かと言って、充電電圧を低めの設計にすると、満充電に出来ない恐れがあるので難しいところですね。

No title

パンダ43です。
車のセキュリティーライトはもう3年目に入りますが、週一で
電圧の点検をする程度で、いまだに、電池がへたることもなく
順調に点灯しています。
ただ、北海道の冬は、フロントガラスに雪が積もって充電量が
少なくなるので、どこまで点灯し続けるか試練の年になりそうです。
ソーラーガーデンライトは、もう、30本以上のバリエーションを
テストしていますが、故障の原因は、電池の接点不良がほとんどで
二番目が、ソーラーパネルに水が入って腐食し発電しなくなる
でした、マイコンの不良は発生していません。
(ちなみに、使用しているのはPIC10F200か222、Tiny13Aです)

パンダ43さん、おはようございます

PICにAtinyですか、私 Arduino UNOしか使ったこと無いのでうらやましいです。

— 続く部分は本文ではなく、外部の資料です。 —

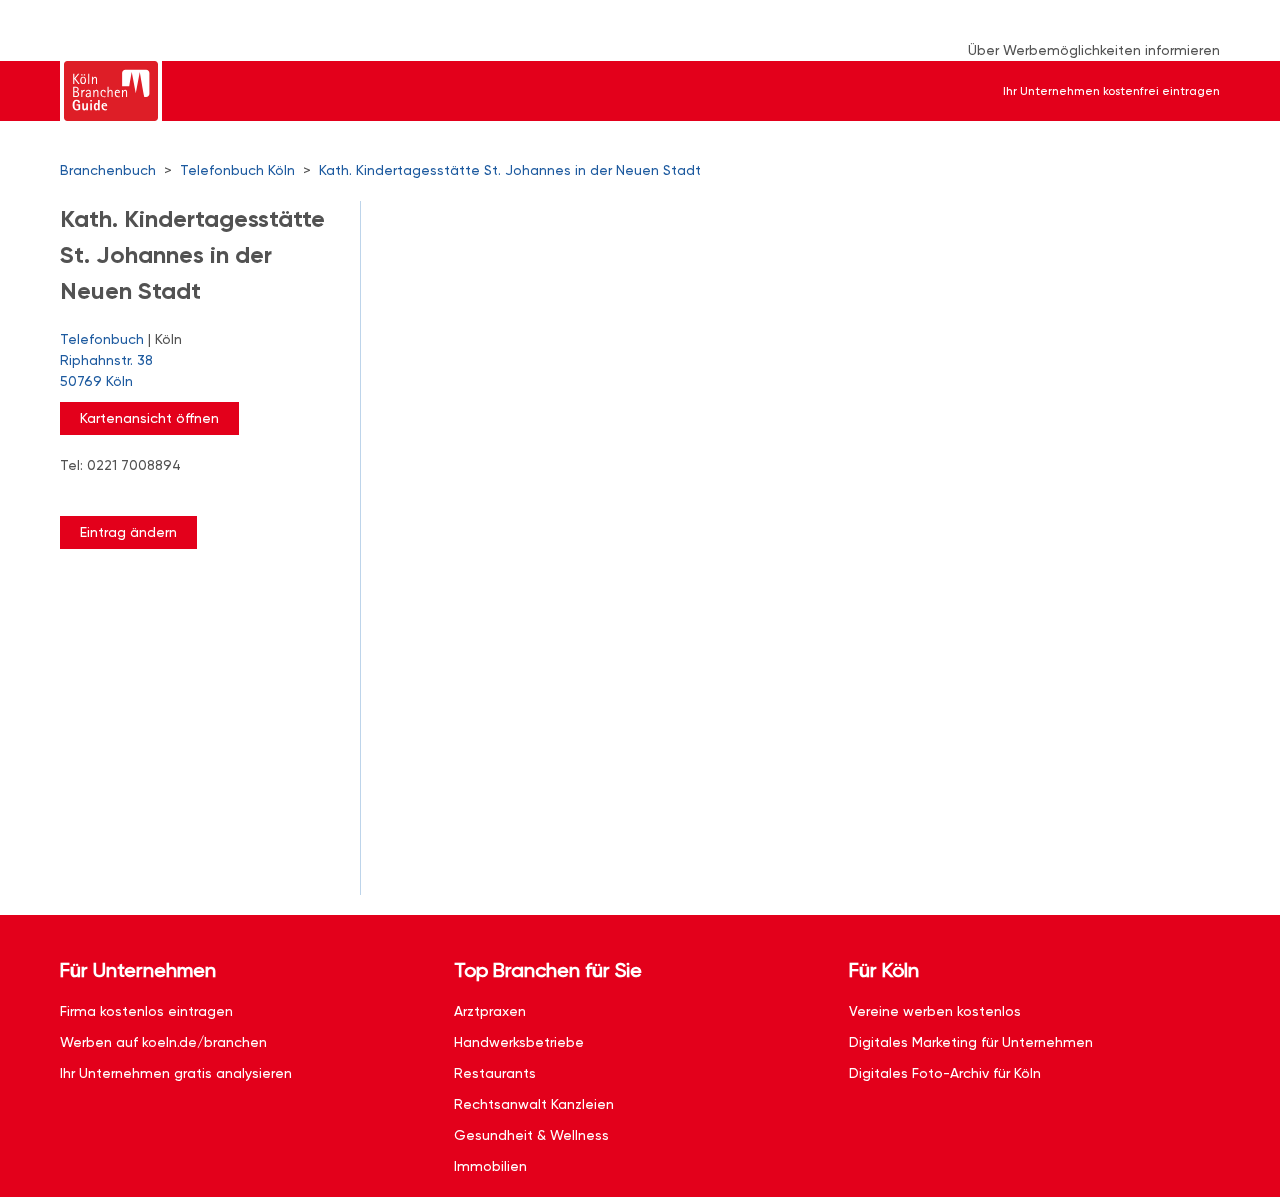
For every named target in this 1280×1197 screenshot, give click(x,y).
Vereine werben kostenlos (935, 1011)
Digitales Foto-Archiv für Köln (945, 1073)
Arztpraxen (490, 1011)
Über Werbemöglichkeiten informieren (1094, 50)
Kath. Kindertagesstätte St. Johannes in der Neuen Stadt (510, 170)
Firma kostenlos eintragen (146, 1011)
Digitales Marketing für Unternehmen (971, 1042)
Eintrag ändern (128, 532)
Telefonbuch (102, 339)
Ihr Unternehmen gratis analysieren (176, 1073)
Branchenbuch (108, 170)
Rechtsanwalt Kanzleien (534, 1104)
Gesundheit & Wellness (531, 1135)
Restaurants (495, 1073)
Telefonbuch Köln (237, 170)
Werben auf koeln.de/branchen (163, 1042)
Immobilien (490, 1166)
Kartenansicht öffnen (149, 418)
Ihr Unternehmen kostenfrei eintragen (1111, 91)
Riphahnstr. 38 (106, 370)
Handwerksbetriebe (519, 1042)
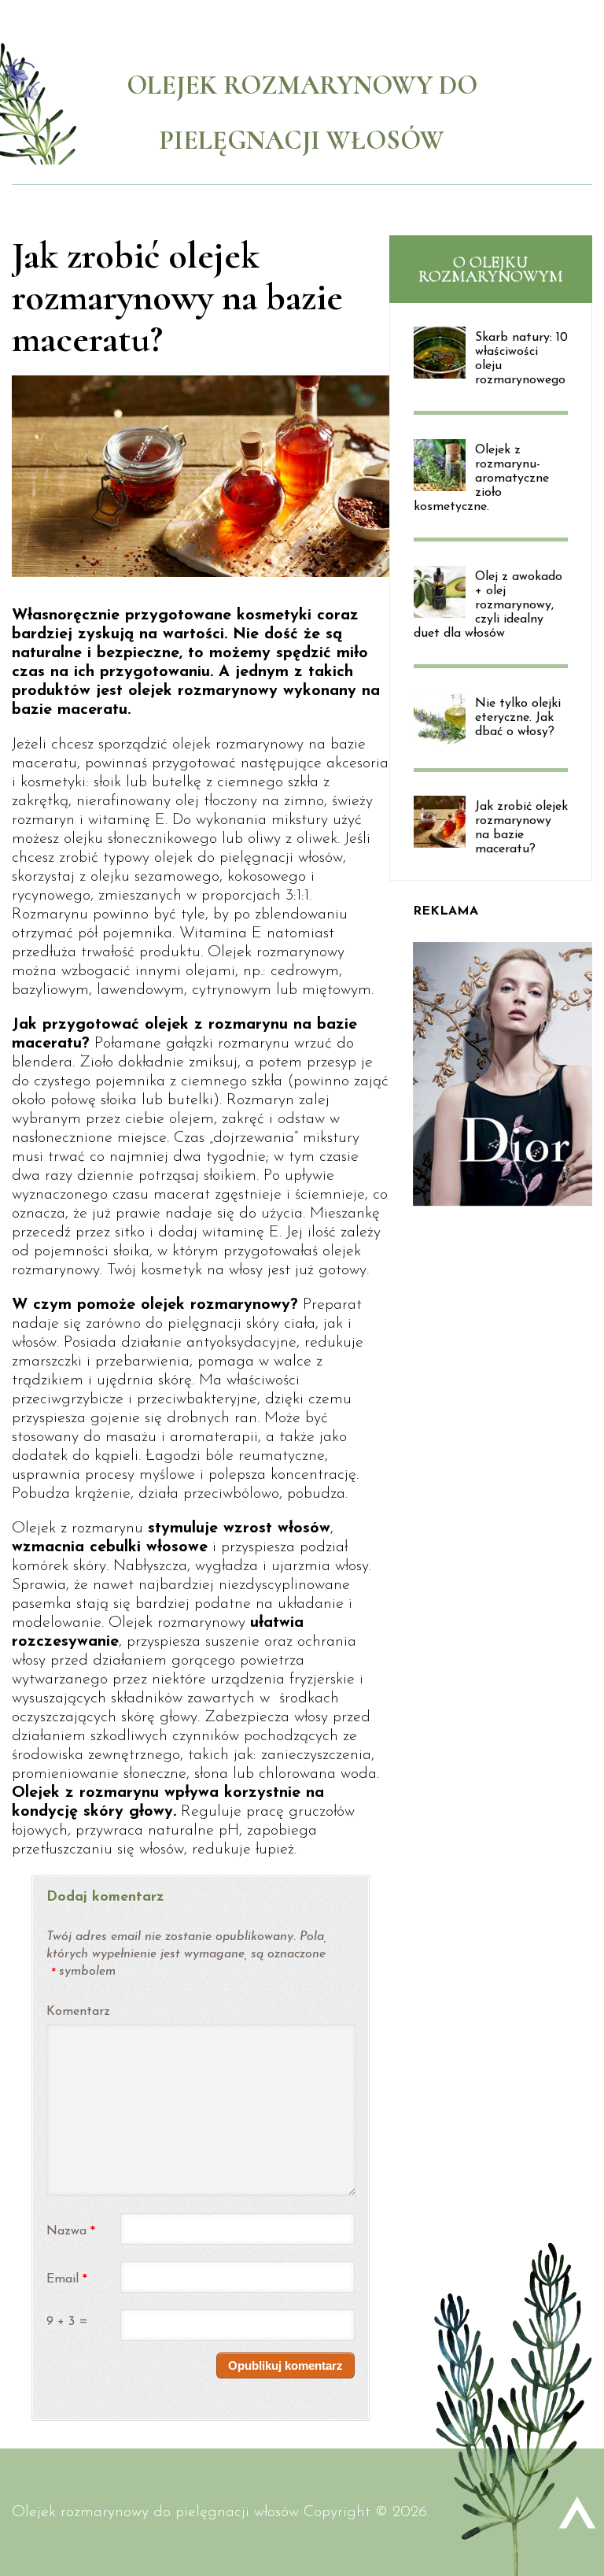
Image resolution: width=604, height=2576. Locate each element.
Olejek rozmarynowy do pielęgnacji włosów (155, 2512)
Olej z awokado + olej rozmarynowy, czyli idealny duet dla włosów (488, 605)
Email (66, 2280)
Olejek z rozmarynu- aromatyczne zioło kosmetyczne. (481, 478)
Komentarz (77, 2011)
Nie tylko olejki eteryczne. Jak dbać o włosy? (518, 717)
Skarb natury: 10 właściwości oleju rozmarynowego (521, 358)
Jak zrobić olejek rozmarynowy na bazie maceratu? (521, 828)
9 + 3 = (67, 2321)
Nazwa (70, 2232)
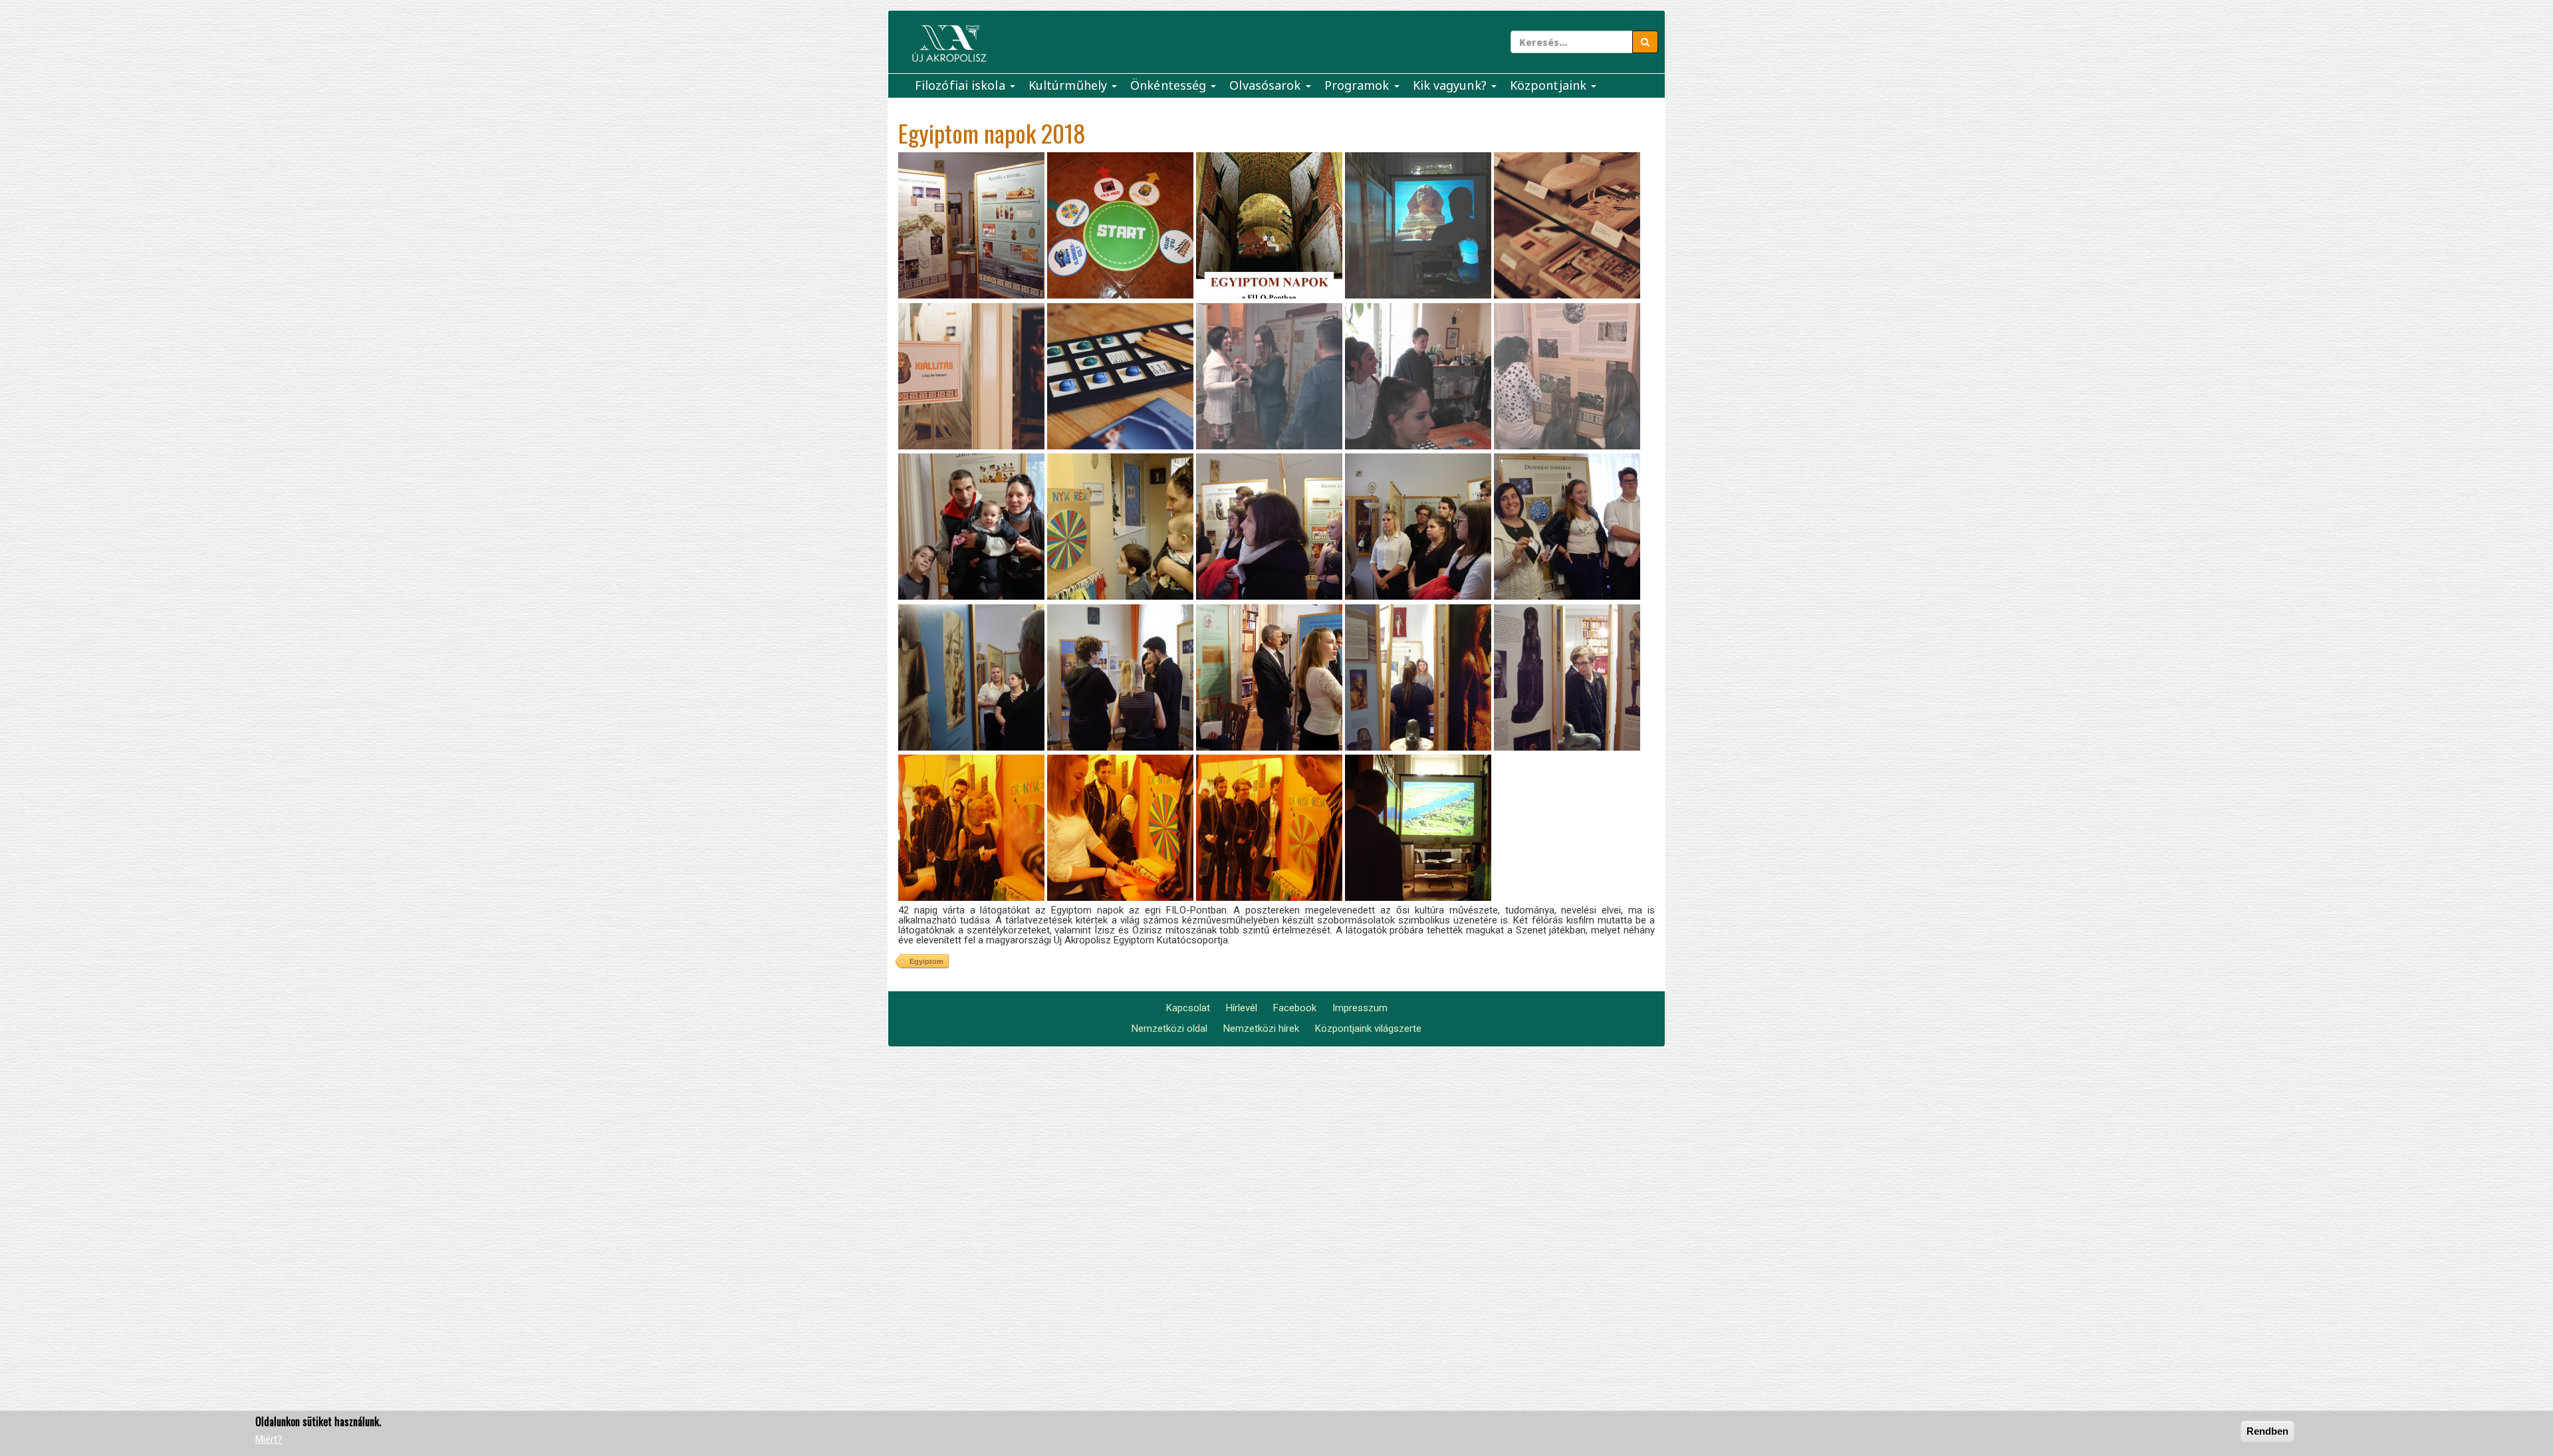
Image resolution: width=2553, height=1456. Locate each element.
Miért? (269, 1439)
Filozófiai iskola (962, 85)
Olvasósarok (1266, 85)
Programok (1358, 85)
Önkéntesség (1169, 85)
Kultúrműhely (1069, 85)
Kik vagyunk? (1451, 85)
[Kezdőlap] (949, 43)
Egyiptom (926, 961)
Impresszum (1360, 1008)
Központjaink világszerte (1368, 1028)
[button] (971, 225)
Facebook (1294, 1008)
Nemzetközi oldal (1169, 1028)
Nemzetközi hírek (1261, 1028)
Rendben (2267, 1431)
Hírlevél (1241, 1008)
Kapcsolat (1188, 1008)
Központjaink (1550, 85)
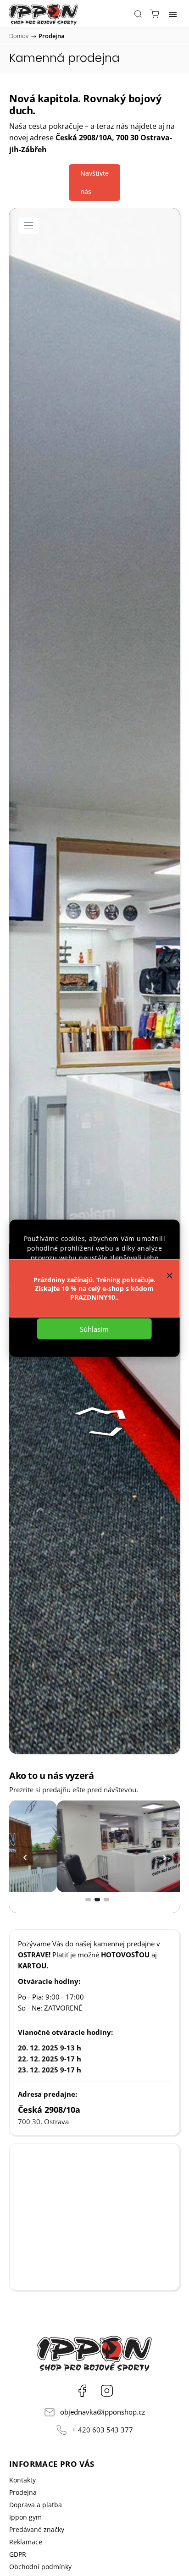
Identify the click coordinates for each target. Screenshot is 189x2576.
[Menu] (173, 14)
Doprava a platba (35, 2504)
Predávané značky (36, 2529)
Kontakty (22, 2480)
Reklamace (25, 2541)
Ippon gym (25, 2517)
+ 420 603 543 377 (102, 2430)
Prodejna (23, 2492)
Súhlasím (94, 1328)
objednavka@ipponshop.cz (102, 2412)
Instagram (107, 2391)
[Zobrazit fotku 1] (88, 1899)
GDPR (17, 2554)
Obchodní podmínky (40, 2566)
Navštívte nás (94, 182)
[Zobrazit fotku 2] (97, 1899)
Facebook (82, 2391)
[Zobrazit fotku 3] (106, 1899)
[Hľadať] (138, 14)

それと、ソーラーパネルの腐食はやはり発生しますか。見た目でも太陽電池の防水は頼りない感じがしてました。

ソーラーパネル

Panda43です。
ソーラーパネルは、ゼリータイプの瞬間接着剤で周りを埋めて
使用していますが、どうしても、完全に防水は出来ないようです。
アモルファスタイプの裸のパネルは湿度が高くなると腐食する
ようです。
でも、中国から3.0mmx3.6mmのソーラーパネルを購入して
交換して使用しているものは全然問題ありません。
(一枚50円程度で購入できるので40枚ほど購入しました)
今年は50円の多結晶シリコンモジュールで色々作ってみたいと
思っています。
(Aruduinoで作れるのなら、PICもAtinyでも大丈夫だと思いますよ
 初期設定だけはちょっと面倒ですが・・・・
 一度作ってしまえばコピペでOKです)

re:ソーラーパネル

Panda43さん、もろもろ了解です。

この記事で取り上げている100円ショップのソーラーアクセントライトの太陽電池は、水が溜まってしまいそうな構造なので、屋外で長期間動かすのは難しそうです。